Food vendors upset about new meal plan
Changes to Wilfrid Laurier University’s first year residence meal plans have raised some ire off campus.
As a result of some restructuring of the meal plans used by first-year students living in residences, no money was automatically put in first years’ convenience accounts, which is what is used at off-campus outlets.
And some of the owners of Onecard-accepting businesses are not happy.
“What we’re a little upset about is the way the university went about doing it,” said Chris Rau, the manager and owner of Wings Up on University Avenue.
“We would’ve liked to have been consulted, but we weren’t even told. We had students come in and try to use their cards and it wasn’t working and we didn’t know why.”
Rau added that he has spoken with the owners of Quick Sandwiches, Noodle Hut and Bianca’s Pizza, all of whom also accept the Laurier Onecard, and those proprietors all shared his concerns.
While Rau was upset about not being notified of the change, according to Dan Dawson, WLU’s assistant vice president of student services, the university notified all business owners that accept Onecard of the changes to the system via e-mail in early August.
“He didn’t get that e-mail in early August for whatever reason, so he was caught off guard,” said Dawson.
While first-year students living in residence are no longer automatically given convenience dollars as they were in years past, it is still possible for them to use their Onecards at off-campus locations.
These students must manually deposit money into this account either online, at the Onecard office or at an on-campus machine.
However, first years are not able to transfer their existing meal plan money into a convenience account.
According to Rau, who began accepting the Onecard last October, this has been bad for business.
“A lot of [students] aren’t happy about it,” he said.
“I don’t have numbers to compare the very beginning of the year, but I know that even my lowest week from last year with the Onecard, this year’s sales haven’t even come near it.”
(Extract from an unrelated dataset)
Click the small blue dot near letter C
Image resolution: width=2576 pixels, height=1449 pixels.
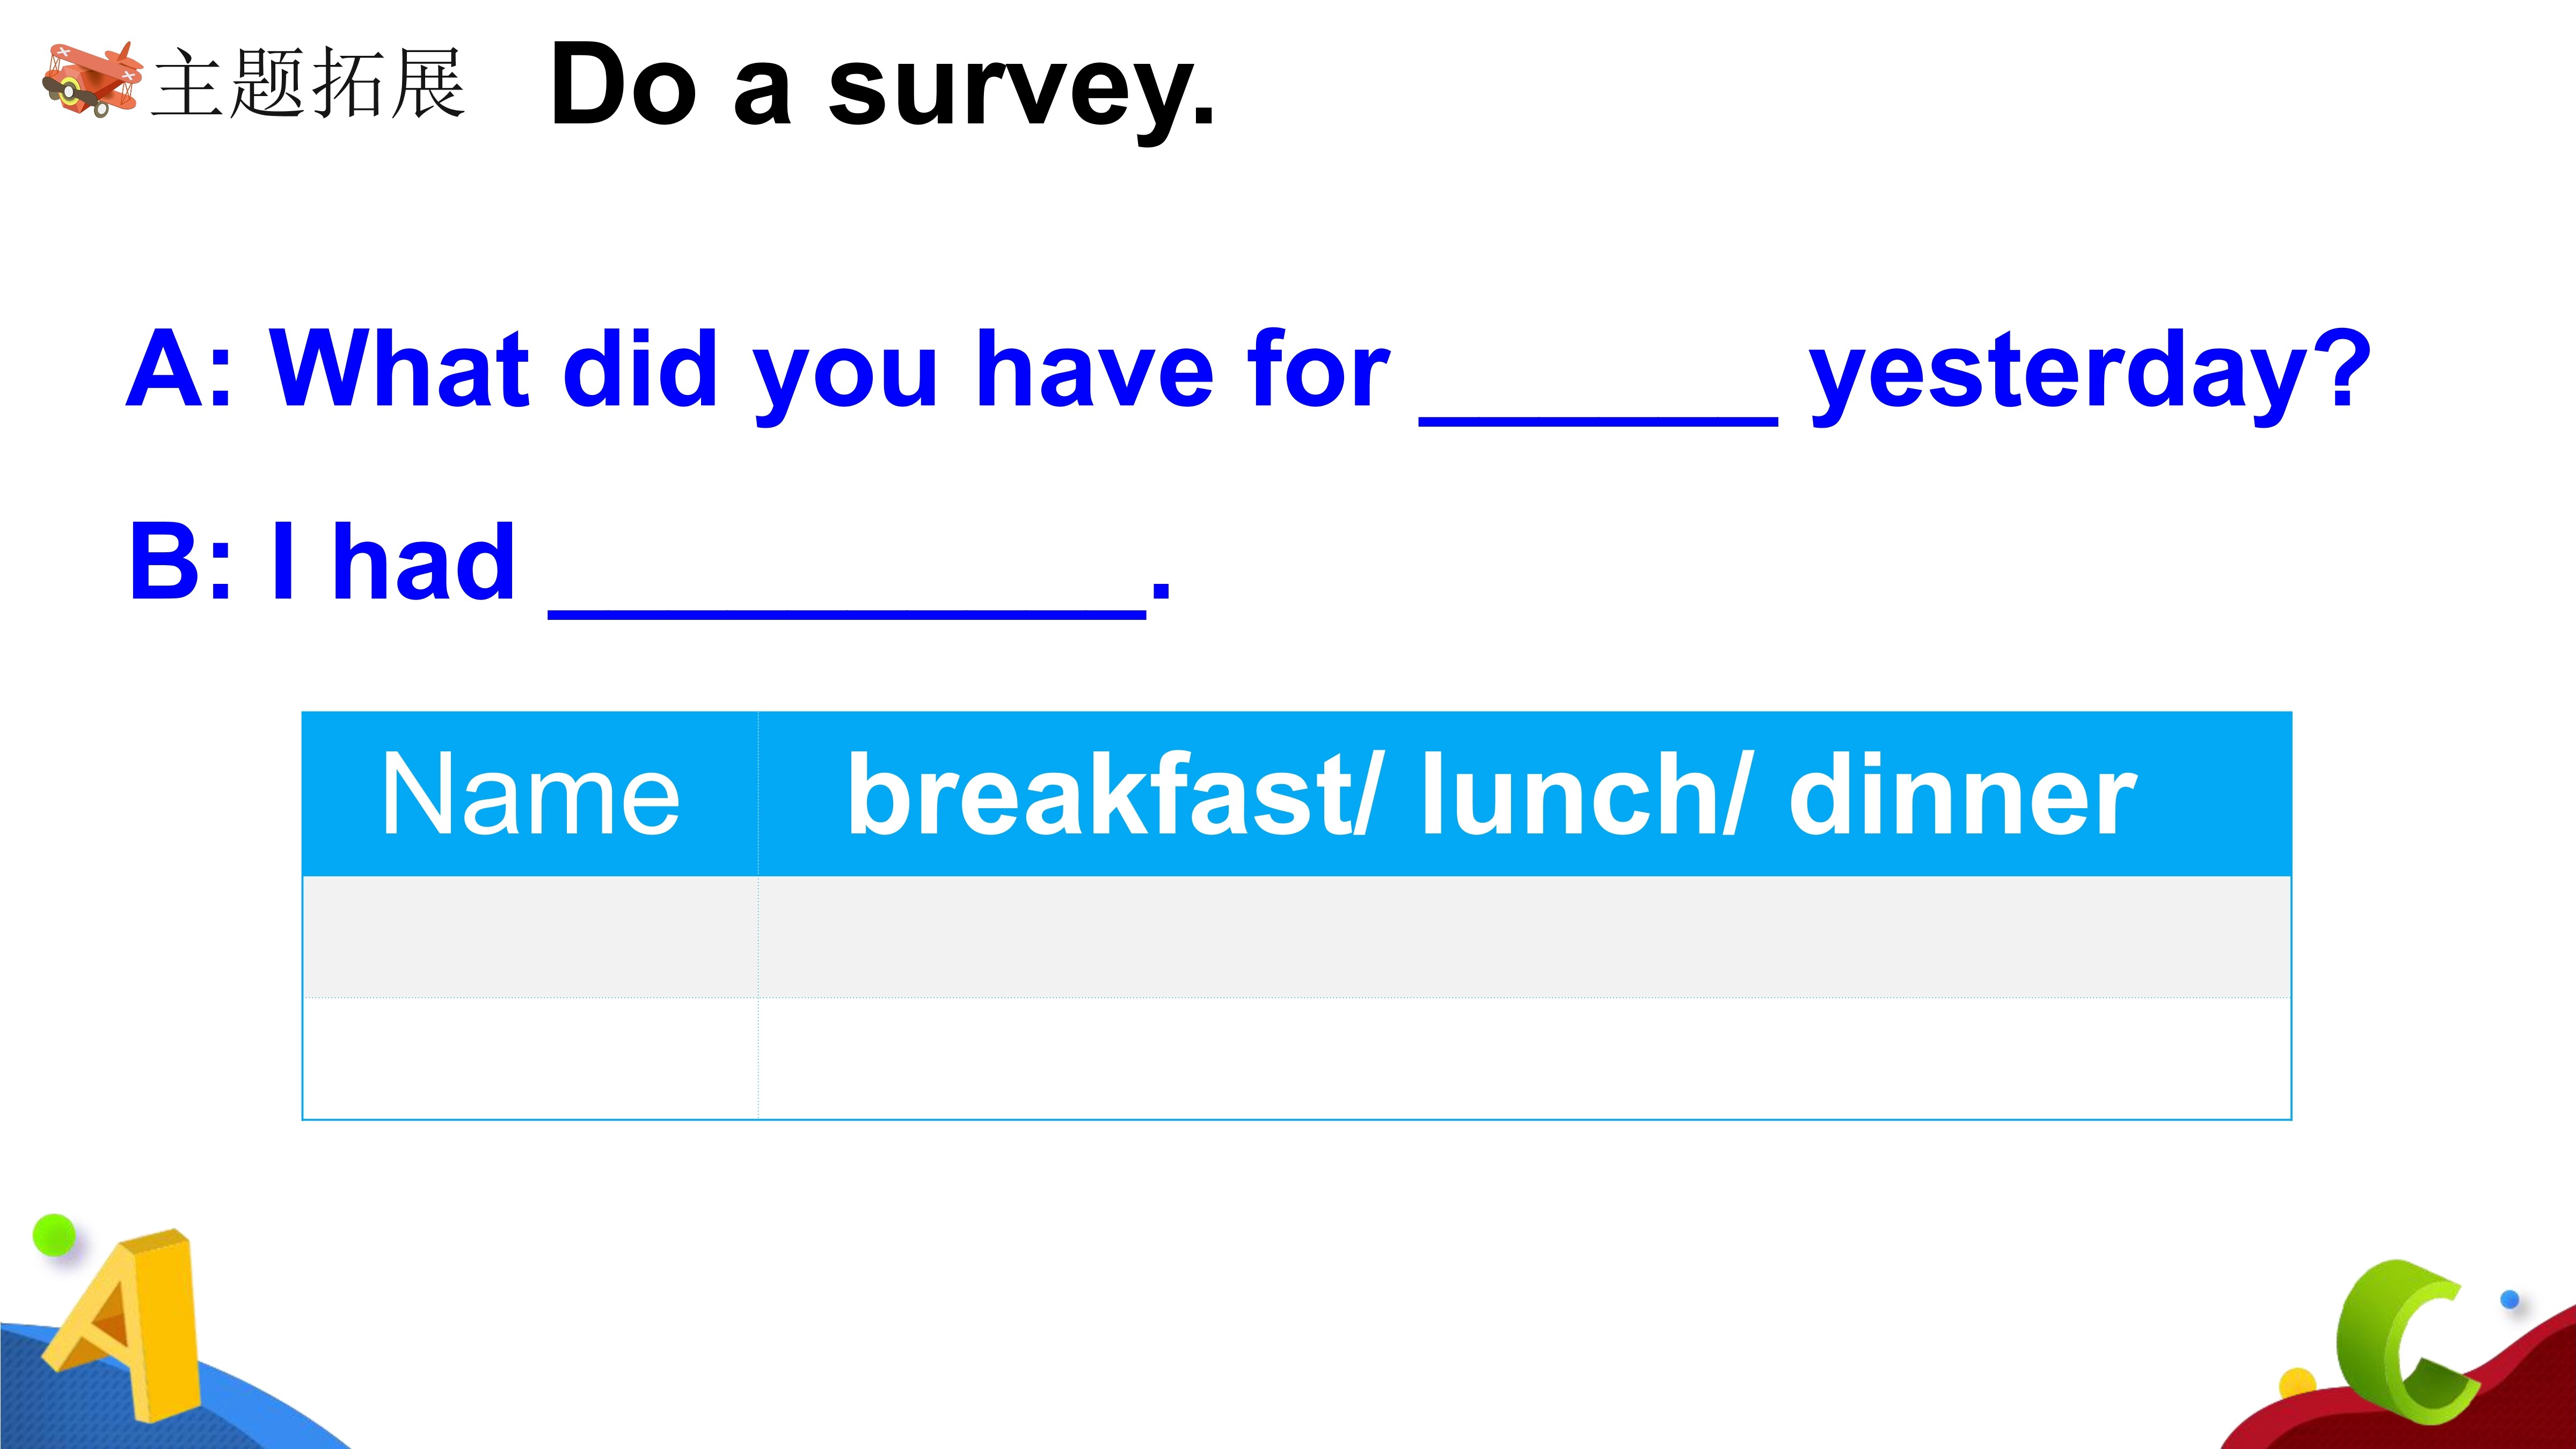coord(2509,1299)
Dawson said businesses partnering with Laurier are free to leave the contract at any time and that this option has been presented to Rau in the discussion he’s had with the university. Rau, however, wasn’t happy with this approach.
“Their opinion is, ‘if you don’t like it, get rid of the machine,’” he said. “You don’t treat a partner like this.”
According to Dawson, the decision to eliminate automatic convenience dollars for first-year residence students was made over the summer as the university re-negotiated its deal with Aramark, the company that operates Laurier’s dining hall. The motivation for removing the provided convenience money was to encourage first years’ use of on-campus options, mainly the refurbished dining hall.
“It’s been well-documented that the financial success of food services as a department has been a challenge over the past decade,” said Dawson of the $3,651,851-deficit accumulated by Food Services between 2000 and 2010.
“So the total shift in our meal plan design is intended to address the financial deficit in food services. We need to take care of our own internal operations before we can be primarily concerned about an external, off-campus location.”
Rau, however, is not satisfied.
“[Laurier] saw all the money the students were spending off campus and I guess they decided they wanted it,” he said.